Nous demandons que cette compétence soit partagée davantage avec nous. Nous ne souhaitons pas la création de polices d’arrondissements qui n’auraient aucun sens. Nous demandons la création d’une véritable police municipale, aux décisions de laquelle les maires d’arrondissement seraient associés. Nous demandons également d’être associés à la préfecture de police pour la définition d’un véritable plan de vidéo-protection et d’accès aux fichiers de la police nationale. Cette police municipale doit être armée, avec des commissariats d’arrondissement, pour que la population puisse rencontrer ses agents. Là non plus, nous n’en prenons pas le chemin.

Et en matière de logement ?

Nous avons progressivement perdu le pouvoir d’attribution directe des logements sociaux. Si l’on veut privilégier les salariés et agents de la première ligne, salués durant le premier confinement, je pense par exemple aux infirmières, il faut le traduire en actes, en leur réservant une part des logements sociaux. Les maires d’arrondissement doivent donc bénéficier d’un droit d’attribution de logements sociaux en direction des agents du service public, qu’ils soient fonctionnaires à la ville, personnels médicaux, de crèches, etc.

Comment appréciez-vous le projet de révision du plan local d’urbanisme de Paris ?

La révision du PLU, qui représente un cycle de trois ans, est sans doute une nécessité, mais exige davantage de cohérence. Je constate, dans le 17e, des projets de création d’immeubles de logements en cœur d’îlot, au 230 de la rue de Courcelles pour ne citer qu’un exemple, qui aboutira à ce que l’on abatte des arbres et que l’on artificialise de la pleine terre. Ian Brossat, l’adjoint au logement d’Anne Hidalgo, n’a pas souhaité le modifier et je le regrette. L’opposition parisienne n’est pas pour la densification. Bien au contraire.

Quel regard portez-vous sur l’actualité du Grand Paris ?

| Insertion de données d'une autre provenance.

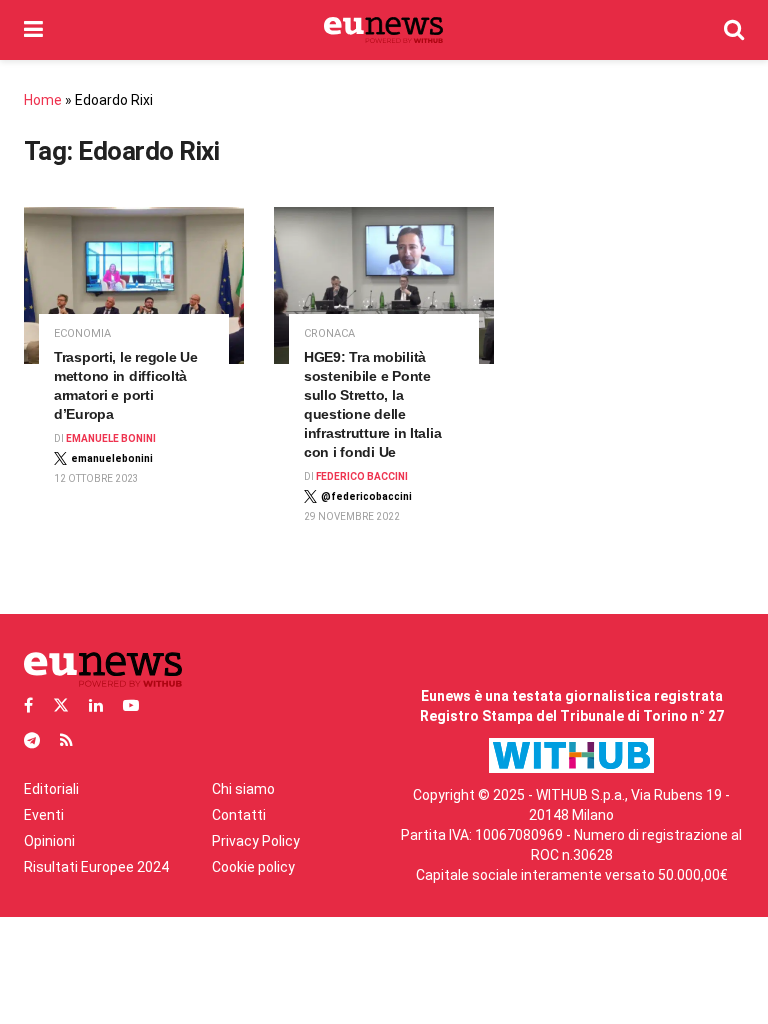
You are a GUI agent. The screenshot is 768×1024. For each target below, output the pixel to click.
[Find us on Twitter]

J’ai défendu la candidature de Patrick Ollier. J’ai notamment rappelé, dans ce cadre, en amont de la primaire qui l’a opposé à Vincent Jeanbrun, tout ce qu’un maire d’arrondissement comme moi a obtenu de la métropole du Grand Paris. Patrick Ollier est sorti renforcé de son élection. Il était, plus que jamais, l’homme de la situation, par sa capacité à fédérer. C’est lui qui porte la Métropole aujourd’hui, une métropole des maires. Avec des limites liées à la loi qui est mal faite à ce sujet. Patrick Ollier se bat justement pour que la MGP obtienne de nouvelles compétences à travers la loi 3D, qui pourrait en être l’occasion.

La Métropole a fait ses preuves. Les métropoles doivent être en capacité d’être des bras armés de l’Etat pour déployer les plans de relance. Sinon, les milliards annoncés ne seront pas dépensés. La Métropole est par ailleurs légitime pour exercer la compétence d’autorité organisatrice des mobilités de second rang, notamment sur le fluvial, où personne n’a avancé au cours des dernières décennies.